Most of my applied data science work is in text heavy domains where the objects are small, there isn’t a clear “vocabulary”, and most of the tasks focus on similarity. My go to tool is almost always cosine similarity, although other metrics such as Levenshtein or character n-grams also feature heavily. The reason these tools are great is they work great in situations where you have a small corpus and have a situation where there might be an imbalance between the source corpus and the destination corpus, for example:
Trying to find the most similar product that matches the offer – 10% off Sketchers
Again, these methods are tried and true, but also largely from the machine learning era of AI, as the godfather of ML, Andrew Ng, would say. But with deep learning becoming incredibly practical, and techniques such as word embedding becoming increasingly popular, new ways of looking at text are starting to take hold.
I use embeddings almost exclusively these days, with libraries like spaCy making it impossibly easy to create powerful deep learning models for text, but I sometimes find myself having to perform a basic similarity task, and over the weekend, after being stumped on what I thought was a basic task, decided to have a go at using embeddings on single words.

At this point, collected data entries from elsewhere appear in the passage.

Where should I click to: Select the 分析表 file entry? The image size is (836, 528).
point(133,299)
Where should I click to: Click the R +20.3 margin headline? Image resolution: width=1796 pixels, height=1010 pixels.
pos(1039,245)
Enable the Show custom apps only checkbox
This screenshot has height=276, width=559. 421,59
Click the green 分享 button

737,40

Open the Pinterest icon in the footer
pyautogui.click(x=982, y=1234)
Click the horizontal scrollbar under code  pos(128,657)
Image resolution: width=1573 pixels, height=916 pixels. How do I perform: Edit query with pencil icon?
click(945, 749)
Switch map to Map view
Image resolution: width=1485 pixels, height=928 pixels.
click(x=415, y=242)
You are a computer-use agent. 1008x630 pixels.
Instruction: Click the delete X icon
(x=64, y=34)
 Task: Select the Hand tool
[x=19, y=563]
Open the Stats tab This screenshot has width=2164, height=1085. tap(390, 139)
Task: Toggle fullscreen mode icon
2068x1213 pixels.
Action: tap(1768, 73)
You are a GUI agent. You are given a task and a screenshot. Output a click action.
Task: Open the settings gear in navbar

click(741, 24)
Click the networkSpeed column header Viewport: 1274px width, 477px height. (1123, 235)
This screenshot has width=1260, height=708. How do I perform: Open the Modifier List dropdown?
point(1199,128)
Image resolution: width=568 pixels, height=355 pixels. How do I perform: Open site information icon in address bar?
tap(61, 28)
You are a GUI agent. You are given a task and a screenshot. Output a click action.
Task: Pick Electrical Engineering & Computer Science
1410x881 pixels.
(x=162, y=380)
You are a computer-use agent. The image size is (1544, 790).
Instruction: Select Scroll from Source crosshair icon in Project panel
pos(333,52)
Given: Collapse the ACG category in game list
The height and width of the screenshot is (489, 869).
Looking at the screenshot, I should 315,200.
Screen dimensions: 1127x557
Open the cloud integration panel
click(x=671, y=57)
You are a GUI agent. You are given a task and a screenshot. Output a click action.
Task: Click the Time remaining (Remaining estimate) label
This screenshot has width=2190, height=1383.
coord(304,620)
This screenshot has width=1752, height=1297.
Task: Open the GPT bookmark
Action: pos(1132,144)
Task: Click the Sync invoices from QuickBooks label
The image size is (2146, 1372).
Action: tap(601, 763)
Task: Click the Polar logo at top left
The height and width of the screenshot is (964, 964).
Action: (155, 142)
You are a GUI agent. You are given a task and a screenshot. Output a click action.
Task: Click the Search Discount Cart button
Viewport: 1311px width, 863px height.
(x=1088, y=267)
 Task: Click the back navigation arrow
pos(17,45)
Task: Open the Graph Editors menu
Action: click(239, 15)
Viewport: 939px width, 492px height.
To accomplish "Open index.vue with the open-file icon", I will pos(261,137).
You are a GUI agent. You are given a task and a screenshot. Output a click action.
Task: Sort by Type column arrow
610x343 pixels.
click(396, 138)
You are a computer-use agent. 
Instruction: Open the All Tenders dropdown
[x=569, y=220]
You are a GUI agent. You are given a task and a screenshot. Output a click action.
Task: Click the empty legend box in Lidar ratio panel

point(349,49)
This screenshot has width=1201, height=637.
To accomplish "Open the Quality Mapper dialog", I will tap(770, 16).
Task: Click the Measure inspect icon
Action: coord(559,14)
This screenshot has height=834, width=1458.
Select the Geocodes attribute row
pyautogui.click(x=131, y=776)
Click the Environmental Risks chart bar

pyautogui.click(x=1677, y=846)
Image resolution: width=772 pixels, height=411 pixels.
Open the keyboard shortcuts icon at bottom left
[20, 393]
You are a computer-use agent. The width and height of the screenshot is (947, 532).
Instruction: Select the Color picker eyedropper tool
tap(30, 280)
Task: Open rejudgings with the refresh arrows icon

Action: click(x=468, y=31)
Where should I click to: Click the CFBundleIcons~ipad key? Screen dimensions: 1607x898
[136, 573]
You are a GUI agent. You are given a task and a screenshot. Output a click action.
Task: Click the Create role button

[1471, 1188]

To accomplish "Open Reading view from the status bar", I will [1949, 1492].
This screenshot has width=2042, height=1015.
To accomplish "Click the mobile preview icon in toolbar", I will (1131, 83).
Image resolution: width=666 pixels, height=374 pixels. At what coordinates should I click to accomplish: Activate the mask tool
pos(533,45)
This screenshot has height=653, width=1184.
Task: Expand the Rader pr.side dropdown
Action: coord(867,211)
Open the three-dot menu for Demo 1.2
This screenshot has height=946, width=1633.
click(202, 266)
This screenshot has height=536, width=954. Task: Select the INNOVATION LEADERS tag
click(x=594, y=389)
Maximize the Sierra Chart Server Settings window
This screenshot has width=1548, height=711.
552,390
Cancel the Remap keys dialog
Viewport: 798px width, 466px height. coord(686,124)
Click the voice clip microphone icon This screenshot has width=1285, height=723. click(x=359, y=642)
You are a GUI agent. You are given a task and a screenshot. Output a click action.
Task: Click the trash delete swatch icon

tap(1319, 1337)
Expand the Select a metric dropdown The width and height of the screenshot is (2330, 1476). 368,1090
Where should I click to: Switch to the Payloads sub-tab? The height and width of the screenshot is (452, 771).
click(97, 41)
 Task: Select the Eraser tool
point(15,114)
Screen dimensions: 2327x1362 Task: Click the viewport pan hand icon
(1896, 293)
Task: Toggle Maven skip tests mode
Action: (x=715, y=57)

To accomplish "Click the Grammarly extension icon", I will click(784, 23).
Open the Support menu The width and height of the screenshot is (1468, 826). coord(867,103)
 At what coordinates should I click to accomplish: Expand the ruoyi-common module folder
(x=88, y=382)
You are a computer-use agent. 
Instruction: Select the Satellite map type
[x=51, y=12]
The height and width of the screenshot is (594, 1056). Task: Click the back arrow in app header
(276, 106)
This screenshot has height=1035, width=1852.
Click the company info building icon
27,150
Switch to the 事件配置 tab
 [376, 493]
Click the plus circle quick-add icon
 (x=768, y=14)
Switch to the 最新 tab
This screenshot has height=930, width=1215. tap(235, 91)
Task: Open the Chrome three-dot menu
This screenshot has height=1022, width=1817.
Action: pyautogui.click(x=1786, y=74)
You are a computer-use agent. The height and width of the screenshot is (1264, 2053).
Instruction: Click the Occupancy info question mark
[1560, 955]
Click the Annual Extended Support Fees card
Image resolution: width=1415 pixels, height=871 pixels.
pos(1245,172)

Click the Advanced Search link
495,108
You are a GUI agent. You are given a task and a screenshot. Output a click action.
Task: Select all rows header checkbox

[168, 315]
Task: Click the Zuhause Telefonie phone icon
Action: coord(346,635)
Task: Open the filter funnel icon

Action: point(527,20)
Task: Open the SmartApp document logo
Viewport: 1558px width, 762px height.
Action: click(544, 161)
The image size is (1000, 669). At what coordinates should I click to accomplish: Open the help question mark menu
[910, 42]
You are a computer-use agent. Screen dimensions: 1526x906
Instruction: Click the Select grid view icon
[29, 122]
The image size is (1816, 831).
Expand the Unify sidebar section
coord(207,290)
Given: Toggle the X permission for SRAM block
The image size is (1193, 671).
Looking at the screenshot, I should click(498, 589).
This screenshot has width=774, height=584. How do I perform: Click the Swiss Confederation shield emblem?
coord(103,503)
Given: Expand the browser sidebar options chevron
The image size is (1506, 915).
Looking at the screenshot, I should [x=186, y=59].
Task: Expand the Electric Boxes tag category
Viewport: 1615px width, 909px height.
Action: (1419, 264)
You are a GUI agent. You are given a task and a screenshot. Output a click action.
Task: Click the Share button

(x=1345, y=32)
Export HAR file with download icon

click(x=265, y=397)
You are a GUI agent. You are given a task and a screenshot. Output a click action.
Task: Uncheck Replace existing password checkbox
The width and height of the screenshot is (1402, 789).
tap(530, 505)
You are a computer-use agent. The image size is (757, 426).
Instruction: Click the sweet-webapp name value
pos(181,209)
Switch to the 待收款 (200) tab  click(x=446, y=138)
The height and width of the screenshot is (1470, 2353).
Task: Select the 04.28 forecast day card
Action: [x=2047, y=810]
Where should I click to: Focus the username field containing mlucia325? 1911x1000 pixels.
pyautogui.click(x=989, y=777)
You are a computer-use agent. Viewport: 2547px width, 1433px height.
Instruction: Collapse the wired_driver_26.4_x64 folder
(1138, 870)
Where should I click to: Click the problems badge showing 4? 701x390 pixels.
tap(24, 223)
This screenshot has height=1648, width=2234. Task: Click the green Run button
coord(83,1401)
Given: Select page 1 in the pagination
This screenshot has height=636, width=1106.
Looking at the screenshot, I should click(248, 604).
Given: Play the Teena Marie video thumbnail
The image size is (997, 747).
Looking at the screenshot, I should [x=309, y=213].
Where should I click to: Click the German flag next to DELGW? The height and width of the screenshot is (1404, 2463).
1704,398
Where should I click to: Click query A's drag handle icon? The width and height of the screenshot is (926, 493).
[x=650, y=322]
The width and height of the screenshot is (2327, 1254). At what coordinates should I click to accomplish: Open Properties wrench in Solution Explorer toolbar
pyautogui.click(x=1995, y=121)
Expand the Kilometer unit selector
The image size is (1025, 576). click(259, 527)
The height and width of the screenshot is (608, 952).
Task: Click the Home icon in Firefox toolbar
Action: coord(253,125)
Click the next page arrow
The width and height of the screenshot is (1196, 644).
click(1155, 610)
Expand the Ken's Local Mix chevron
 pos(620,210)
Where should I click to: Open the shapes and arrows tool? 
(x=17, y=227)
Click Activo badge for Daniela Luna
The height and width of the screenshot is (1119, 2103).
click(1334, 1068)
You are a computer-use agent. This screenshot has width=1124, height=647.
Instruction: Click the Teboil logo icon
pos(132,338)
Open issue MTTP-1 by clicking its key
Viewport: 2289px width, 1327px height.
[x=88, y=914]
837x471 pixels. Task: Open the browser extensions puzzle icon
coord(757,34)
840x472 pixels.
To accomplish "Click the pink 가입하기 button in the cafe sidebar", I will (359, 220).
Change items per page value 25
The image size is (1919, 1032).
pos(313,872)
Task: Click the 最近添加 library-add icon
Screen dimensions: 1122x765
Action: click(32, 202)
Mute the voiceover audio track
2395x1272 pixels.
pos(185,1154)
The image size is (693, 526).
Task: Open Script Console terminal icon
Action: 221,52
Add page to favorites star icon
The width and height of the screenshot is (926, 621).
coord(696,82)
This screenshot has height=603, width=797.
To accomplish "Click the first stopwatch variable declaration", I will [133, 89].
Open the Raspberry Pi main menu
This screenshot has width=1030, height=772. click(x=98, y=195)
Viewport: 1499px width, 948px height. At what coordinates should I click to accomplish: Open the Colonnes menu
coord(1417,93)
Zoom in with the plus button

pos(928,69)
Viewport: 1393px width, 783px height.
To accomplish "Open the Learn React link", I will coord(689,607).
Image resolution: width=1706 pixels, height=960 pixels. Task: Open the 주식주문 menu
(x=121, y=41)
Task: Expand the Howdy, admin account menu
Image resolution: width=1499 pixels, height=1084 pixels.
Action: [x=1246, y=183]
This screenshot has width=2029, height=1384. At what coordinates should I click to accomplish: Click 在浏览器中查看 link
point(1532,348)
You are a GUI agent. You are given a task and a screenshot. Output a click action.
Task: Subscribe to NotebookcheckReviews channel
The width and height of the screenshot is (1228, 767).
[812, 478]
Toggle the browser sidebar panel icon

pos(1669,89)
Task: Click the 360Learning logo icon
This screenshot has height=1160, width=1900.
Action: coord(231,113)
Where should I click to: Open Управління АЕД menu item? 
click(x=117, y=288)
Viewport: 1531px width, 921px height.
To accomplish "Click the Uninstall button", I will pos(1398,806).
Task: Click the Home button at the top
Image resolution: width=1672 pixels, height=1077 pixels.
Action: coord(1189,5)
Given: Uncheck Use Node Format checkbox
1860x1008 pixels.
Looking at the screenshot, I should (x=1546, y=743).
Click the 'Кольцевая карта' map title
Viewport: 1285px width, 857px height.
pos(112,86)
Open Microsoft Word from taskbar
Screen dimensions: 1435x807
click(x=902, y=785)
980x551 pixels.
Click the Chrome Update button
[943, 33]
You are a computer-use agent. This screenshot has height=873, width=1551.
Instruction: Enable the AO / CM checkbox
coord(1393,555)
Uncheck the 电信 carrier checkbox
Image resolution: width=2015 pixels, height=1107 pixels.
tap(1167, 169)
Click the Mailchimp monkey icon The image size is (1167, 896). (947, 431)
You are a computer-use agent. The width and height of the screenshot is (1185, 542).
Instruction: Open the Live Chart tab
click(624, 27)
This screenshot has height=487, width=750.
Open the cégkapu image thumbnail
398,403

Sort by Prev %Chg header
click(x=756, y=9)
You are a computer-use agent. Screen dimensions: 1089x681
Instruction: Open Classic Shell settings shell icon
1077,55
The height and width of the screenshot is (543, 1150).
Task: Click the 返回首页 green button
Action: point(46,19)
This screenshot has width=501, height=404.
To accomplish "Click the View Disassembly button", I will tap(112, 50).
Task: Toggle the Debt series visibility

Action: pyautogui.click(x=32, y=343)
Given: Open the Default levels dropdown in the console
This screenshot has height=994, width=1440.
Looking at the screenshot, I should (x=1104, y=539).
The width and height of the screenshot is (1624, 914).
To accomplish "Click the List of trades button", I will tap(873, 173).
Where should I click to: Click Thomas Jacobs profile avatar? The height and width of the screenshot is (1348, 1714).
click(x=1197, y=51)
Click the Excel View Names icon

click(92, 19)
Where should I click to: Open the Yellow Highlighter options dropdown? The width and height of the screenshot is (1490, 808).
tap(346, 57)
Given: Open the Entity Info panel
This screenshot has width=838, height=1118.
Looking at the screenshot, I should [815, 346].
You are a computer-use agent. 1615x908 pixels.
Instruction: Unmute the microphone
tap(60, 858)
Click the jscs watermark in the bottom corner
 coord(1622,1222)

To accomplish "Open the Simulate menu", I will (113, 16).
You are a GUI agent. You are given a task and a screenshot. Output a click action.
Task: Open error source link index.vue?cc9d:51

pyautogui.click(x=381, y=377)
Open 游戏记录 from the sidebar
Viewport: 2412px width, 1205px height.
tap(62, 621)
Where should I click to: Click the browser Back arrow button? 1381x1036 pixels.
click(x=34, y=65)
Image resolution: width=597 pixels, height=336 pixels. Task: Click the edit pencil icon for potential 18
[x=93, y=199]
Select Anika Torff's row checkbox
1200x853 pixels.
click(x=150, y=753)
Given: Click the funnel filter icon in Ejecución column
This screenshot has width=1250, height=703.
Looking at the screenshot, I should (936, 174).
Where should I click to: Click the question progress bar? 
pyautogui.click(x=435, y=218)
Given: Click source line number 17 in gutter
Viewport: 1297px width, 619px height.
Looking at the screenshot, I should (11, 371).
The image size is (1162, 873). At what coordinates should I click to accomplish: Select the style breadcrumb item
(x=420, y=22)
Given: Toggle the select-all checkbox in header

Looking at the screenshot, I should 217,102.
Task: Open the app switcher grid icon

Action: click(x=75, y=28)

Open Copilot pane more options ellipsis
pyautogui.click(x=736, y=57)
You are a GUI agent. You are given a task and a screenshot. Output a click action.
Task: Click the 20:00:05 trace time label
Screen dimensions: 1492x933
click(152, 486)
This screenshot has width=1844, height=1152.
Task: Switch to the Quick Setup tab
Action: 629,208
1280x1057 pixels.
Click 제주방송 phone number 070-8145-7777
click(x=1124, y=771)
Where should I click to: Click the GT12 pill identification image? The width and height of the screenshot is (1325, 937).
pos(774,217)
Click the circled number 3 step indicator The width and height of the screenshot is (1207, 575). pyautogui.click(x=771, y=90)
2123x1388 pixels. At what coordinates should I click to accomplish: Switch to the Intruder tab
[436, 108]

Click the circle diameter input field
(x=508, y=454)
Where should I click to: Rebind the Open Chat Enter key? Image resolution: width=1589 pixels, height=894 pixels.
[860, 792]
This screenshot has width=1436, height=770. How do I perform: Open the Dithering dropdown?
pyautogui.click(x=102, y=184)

Take two words, bag and gab. Now, as an applied data scientist, I view all methods and techniques like tools, not an incantation from mtg. If I view cosine similarity as some magical amulet, then I just shove these two words in, take the output and declare profit. Problem is, you have to decide what the output means, and optimize your tool for that goal. If you run these two words through cosine similarity, you get the value 0.6. This is totally fine, if your goal was to see how far apart these words are, but if your goal is to ensure your system is capable of seeing bag and gab as completely different words, but bag and bags as similar, then cosine similarity may not be the right tool.
For my purposes, I needed something:
- That didn’t just look at the character counts, but understood their context
- Was capable of being tuned so I could adjust its thresholds depending on the data set
Essentially, I needed something very similar to Word2vec, but for single words, so with an afternoon free, I thought, hey, let’s see what a Char2vec might look like.
The goal of my experiment was to explore what a character to vector model would perform like, compared to something like tf-idf based character n-grams. I used the same approach as word embeddings and simply pulled apart the two words, created a sliding window to build up the embedding matrix, then did cosine similarity on the resulting vectors.
It was definitely interesting. A couple of observations:
- For the pair bag, gab, when the sliding window is set to (2,3) we get a solid 0 with both models! However, for the pair bag, bags, the embedding worked better than tf-idf
- Overall, for cases where the words are from the same distribution, embedding yields a higher similarity score
Honestly, I was hoping Char2vec would redefine my career and put me on the front page of AI Today, the reality was, it definitely does well, and in some cases, better than the traditional methods like tf-idf based character n-grams, but not as well as I’d hoped.
Firstly, if we were to stem the words going in, then tf-idf based character n-grams would perform better I’m almost sure.
Secondly, I didn’t build up weights for my Char2vec model, so there isn’t an estimator or optimization capability which severely hampers the performance of the model. And as it was the day after Christmas and I was struggling with the effects of food coma, I didn’t have the intellectual horsepower to try and implement sequences to improve the performance of Char2vec.
It wasn’t a complete waste of time though, as it definitely was the right solution to the problem I was trying to solve, so I’m happy about that, and I managed to capture the crude implementation in a notebook, so there is that too.